The other benefit is it allows you to avoid notice while performing another exploration tactic.
Compare that to allowing a character to move 3x their speed ignoring difficult terrain. Which is more compelling? Especially when you figure that they can do this as a single action, and can readily do so again Every Action After.
Let's put this into a scenario. You have Cloud Jump and Quick Jump. You are fighting a melee oriented opponent who does not have these feats. Assuming you have room, you can Cloud Jump to them, attack, then Cloud Jump away, effectively denying the foe their turn, as they more than likely cannot move 3 times your movement speed with 2 or less actions. Now give your character a Ranged Weapon. Suddenly, you never have to worry about being engaged, ever. You can simply Cloud Jump away for 1 action, then use your other two actions to attack the enemy.
This is very similar to the issues in Mutants & Masterminds with Teleportation characters. They are very hard to pin down, and the book goes out of it's way to warn GM's that they need to be very careful in allowing a player to have any kind of teleportation. Well, this is worse: It doesn't use spell slots or any sort of resource. It bypasses ALL of the problems they could have in the field. It simply makes obsolete many forms of advanced movement that characters have access to. I mean, why take a Climb Speed when you can simply take Cloud Jump and Wall Jump?
| Aratorin |
Nothing about Legendary Sneak makes you invisible. It simply allows you to use the Hide and Sneak actions without Cover or concealment, and you don't have to declare that you are doing so. Nothing about legendary sneak bypasses the inbuilt limitation of Sneak: "You don’t get to roll against a creature if, at the end of your movement, you neither are concealed from it nor have cover or greater cover against it. You automatically become observed by such a creature." Legendary Sneak simply allows you to save actions by not requiring you to...
Legendary Sneak does bypass exactly that. It's not a coincidence that the 2 things it says you don't need are the 2 things you normally need.
Concealed never matters at the start of a Sneak, (only Hidden and Undetected are valid starting points for Sneak without this Feat) only at the end, so saying that this Feat doesn't remove that requirement from the end makes no sense at all.
You can attempt to move to another place while becoming or staying undetected. Stride up to half your Speed. (You can use Sneak while Burrowing, Climbing, Flying, or Swimming instead of Striding if you have the corresponding movement type; you must move at half that Speed.)

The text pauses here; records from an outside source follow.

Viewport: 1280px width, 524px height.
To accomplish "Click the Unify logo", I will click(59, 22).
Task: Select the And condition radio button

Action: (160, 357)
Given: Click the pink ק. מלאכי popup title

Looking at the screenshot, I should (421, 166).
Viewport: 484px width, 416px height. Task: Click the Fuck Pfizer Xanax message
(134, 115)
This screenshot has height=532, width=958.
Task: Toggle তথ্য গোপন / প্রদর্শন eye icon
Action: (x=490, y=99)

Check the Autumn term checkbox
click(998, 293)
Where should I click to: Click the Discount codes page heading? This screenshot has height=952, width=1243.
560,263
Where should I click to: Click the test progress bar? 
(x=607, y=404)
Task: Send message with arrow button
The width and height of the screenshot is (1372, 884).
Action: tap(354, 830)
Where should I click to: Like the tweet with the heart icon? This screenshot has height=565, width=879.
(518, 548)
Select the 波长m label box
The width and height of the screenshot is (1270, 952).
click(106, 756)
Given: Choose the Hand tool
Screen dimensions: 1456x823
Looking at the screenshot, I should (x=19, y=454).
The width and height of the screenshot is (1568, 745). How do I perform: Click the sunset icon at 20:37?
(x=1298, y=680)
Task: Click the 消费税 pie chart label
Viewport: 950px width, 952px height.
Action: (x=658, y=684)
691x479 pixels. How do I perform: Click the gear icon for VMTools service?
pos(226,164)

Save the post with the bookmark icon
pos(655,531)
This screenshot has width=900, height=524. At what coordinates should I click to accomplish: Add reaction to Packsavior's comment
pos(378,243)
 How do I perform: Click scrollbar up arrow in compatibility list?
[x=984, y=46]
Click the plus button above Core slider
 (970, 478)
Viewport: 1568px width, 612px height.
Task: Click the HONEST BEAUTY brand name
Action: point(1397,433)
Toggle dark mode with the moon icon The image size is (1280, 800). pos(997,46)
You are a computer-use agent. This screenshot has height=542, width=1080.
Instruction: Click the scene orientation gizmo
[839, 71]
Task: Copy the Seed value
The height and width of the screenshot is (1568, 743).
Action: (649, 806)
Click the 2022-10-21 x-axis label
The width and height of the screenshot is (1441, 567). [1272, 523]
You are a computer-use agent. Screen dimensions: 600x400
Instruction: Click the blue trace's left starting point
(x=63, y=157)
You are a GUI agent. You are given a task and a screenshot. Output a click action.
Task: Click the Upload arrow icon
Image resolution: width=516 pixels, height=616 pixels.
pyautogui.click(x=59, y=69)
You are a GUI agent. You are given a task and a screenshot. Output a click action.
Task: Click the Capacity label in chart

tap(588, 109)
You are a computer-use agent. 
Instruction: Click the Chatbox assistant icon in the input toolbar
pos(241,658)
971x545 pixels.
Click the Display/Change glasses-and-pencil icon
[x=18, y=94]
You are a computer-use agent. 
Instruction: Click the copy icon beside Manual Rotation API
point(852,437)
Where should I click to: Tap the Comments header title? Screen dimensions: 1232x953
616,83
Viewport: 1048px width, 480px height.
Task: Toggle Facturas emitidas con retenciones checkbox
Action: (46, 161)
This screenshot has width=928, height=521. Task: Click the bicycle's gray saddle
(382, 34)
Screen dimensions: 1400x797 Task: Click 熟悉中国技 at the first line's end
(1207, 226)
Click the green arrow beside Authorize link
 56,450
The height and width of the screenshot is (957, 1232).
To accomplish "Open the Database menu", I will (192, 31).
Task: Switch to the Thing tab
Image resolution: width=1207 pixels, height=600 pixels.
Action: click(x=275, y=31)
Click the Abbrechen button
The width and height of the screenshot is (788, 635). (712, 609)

If you’re undetected by a creature and it’s impossible for that creature to observe you (for a typical creature, this includes when you’re invisible, the observer is blinded, or you’re in darkness and the creature can’t see in darkness), for any critical failure you roll on a check to Sneak, you get a failure instead. You also continue to be undetected if you lose cover or greater cover against or are no longer concealed from such a creature.
At the end of your movement, the GM rolls your Stealth check in secret and compares the result to the Perception DC of each creature you were hidden from or undetected by at the start of your movement. If you have cover or greater cover from the creature throughout your Stride, you gain the +2 circumstance bonus from cover (or +4 from greater cover) to your Stealth check. Because you’re moving, the bonus increase from Taking Cover doesn’t apply. You don’t get to roll against a creature if, at the end of your movement, you neither are concealed from it nor have cover or greater cover against it. You automatically become observed by such a creature.
Success You’re undetected by the creature during your movement and remain undetected by the creature at the end of it.
You become observed as soon as you do anything other than Hide, Sneak, or Step. If you attempt to Strike a creature, the creature remains flat-footed against that attack, and you then become observed. If you do anything else, you become observed just before you act unless the GM determines otherwise. The GM might allow you to perform a particularly unobtrusive action without being noticed, possibly requiring another Stealth check. If you speak or make a deliberate loud noise, you become hidden instead of undetected.
If a creature uses Seek and you become hidden to it as a result, you must Sneak if you want to become undetected by that creature again.
Failure A telltale sound or other sign gives your position away, though you still remain unseen. You’re hidden from the creature throughout your movement and remain so.
Critical Failure You’re spotted! You’re observed by the creature throughout your movement and remain so. If you’re invisible and were hidden from the creature, instead of being observed you’re hidden throughout your movement and remain so.
LEGENDARY SNEAK
STEALTH SKILL FEAT
15
GENERAL
SKILL
Prerequisites legendary in Stealth, Swift SneakYou’re always sneaking unless you choose to be seen, even when there’s nowhere to hide. You can Hide and Sneak even without cover or being concealed. When you employ an exploration tactic other than Avoiding Notice, you also gain the benefits of Avoiding Notice unless you choose not to. See page 479 for more information about exploration tactics.
With Cloud Jump, even though I disagree with your interpretation, I understand it and consider it valid.
This interpretation of Legendary Sneak I do not understand.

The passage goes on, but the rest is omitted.